The vet did say it sounds like doggy dementia but the won’t give anything until the blood in her urine has gone. The blood in her urine apparently is strange as her bloods came back fine and her kidney function is perfect. We have been given 2 weeks of antibiotics. I’m having to make her food, she now won’t eat the vet food so I’m grinding down the food and mixing with chicken that I’m cooking every other day. Which has got her eating it again. Now the vet is saying that if there is still blood in her urine they will do an Ultra sound to check for polps.
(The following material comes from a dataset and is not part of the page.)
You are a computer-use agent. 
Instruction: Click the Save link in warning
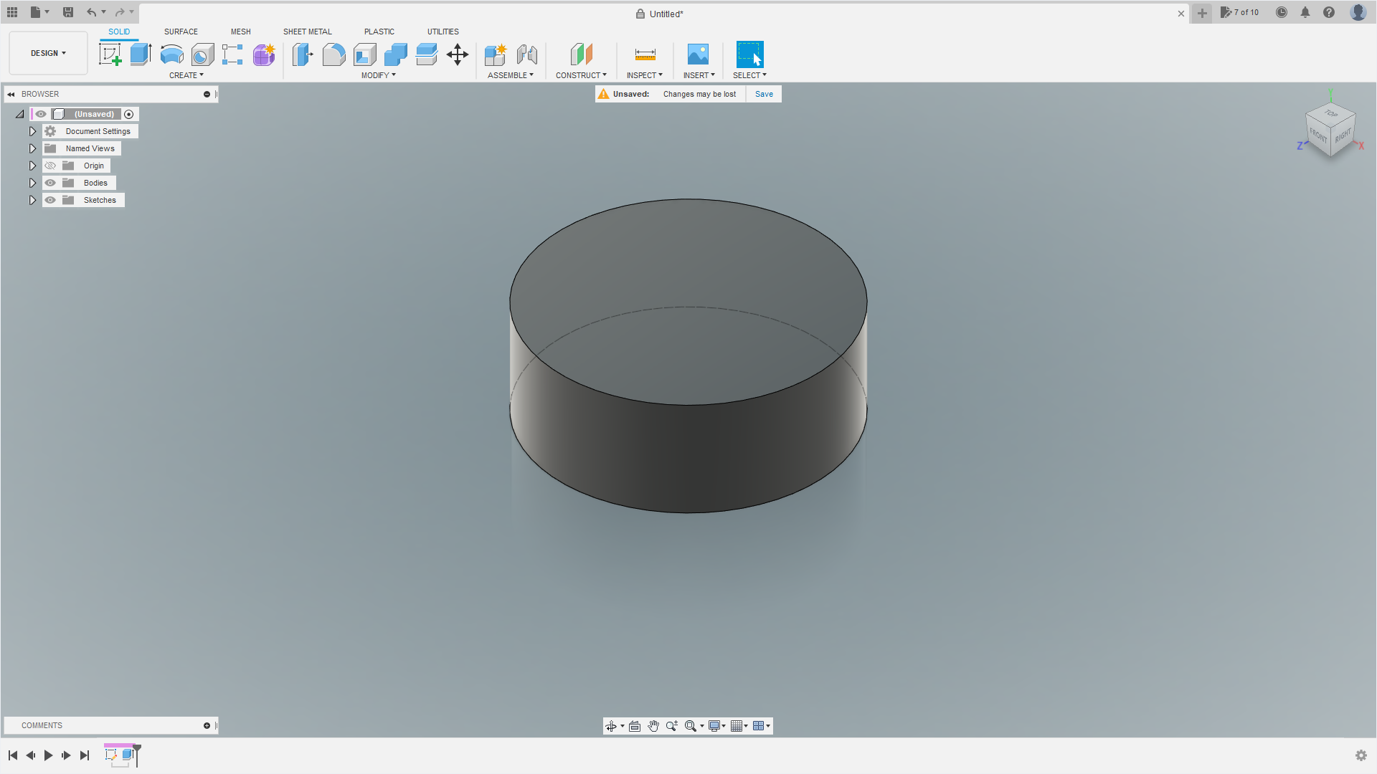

However all my time is going on preparing meals washing dog beds (have 3 on the go) letting her in and out the garden, she isn’t her any more. Every time I go the vets just keep giving more and more things to try (the last 4 month she has had a skin infection, ear infection and eye infection and now a uti. I can’t go out. We keep puppy pads down. But she pretty much needs to be bathed daily. It can’t be just the uti as she poops indoors too. Literally she is now a different dog. I feel so cruel keeping her away from the room we spend most the time in. I’m starting to feel it’s time we think about being pts however the vets seem to have a thousand different treatments and since August we are roughly spending over £500 a month there 🤦🏼♀️. Obviously now another urine test, scan, the vet’s fee, and dementia meds (if they can work out why she has blood in her urine). I feel like it’s a full time job just keeping her clean, the room clean her bed clean and making her food and letting her 9000 times a day. I know im going to be judge on here and maybe if I didn’t have kids I could cope with this and this I keep telling my self. However up till now it’s never been a problem. I feel sick about it and selfish. Im just struggling to keep this is all up. The kids just spend so much of their time worrying about her as they know it’s not right. She still enjoys walks and if she could eat chicken all day would happily still eat 24/7. 🤣🤣. She is eating and drinking. She isn’t a Velcro dog any more and I feel she is upset with me as she hardly gets to come in the lounge, I think it could be to do with the dementia but that thought keeps going around my head that she is sad with me. She doesn’t respond to her name (she heard a crisp packet open though 🤦🏼♀️) so it’s not her hearing. She does nothing she is asked like I can’t call her over or get her to go out when I need her to (ie before bed). Please I’m judging my self enough here. Should I as a good dog owner just push through this…
I don’t want to let her down but I feel I am constantly.